[RECORDS — start]

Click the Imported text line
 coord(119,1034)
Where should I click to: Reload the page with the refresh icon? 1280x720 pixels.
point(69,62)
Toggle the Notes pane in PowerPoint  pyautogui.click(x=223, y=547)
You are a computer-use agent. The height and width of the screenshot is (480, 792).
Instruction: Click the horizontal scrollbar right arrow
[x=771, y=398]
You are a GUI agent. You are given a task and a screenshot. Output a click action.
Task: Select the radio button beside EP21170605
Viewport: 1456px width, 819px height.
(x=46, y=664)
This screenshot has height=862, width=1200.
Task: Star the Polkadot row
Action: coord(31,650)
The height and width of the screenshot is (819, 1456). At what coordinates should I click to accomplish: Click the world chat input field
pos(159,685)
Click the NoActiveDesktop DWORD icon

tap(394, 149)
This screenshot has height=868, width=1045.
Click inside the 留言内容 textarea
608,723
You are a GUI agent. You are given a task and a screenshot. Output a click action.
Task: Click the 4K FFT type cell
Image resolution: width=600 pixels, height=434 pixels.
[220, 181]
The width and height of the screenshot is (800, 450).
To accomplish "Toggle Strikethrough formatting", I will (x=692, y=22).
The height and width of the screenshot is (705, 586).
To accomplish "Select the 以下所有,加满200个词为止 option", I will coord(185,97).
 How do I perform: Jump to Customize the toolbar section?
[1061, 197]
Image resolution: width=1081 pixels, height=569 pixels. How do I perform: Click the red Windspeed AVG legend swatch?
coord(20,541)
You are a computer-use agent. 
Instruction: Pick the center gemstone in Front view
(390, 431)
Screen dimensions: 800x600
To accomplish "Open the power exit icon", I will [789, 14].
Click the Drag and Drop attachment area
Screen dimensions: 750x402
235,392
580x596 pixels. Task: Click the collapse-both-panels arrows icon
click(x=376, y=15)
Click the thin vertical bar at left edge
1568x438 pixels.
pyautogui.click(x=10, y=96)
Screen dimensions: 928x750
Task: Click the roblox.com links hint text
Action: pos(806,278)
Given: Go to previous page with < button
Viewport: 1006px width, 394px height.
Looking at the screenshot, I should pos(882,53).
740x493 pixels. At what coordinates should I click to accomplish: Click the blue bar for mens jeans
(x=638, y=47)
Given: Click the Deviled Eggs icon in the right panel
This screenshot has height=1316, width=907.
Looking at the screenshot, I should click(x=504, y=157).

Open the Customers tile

[RECORDS — finish]

YOUR GOAL:
Copy every line of the listing that includes the string "button".

SOLUTION FOR THIS EXERCISE:
Task: Select the radio button beside EP21170605
Given: Go to previous page with < button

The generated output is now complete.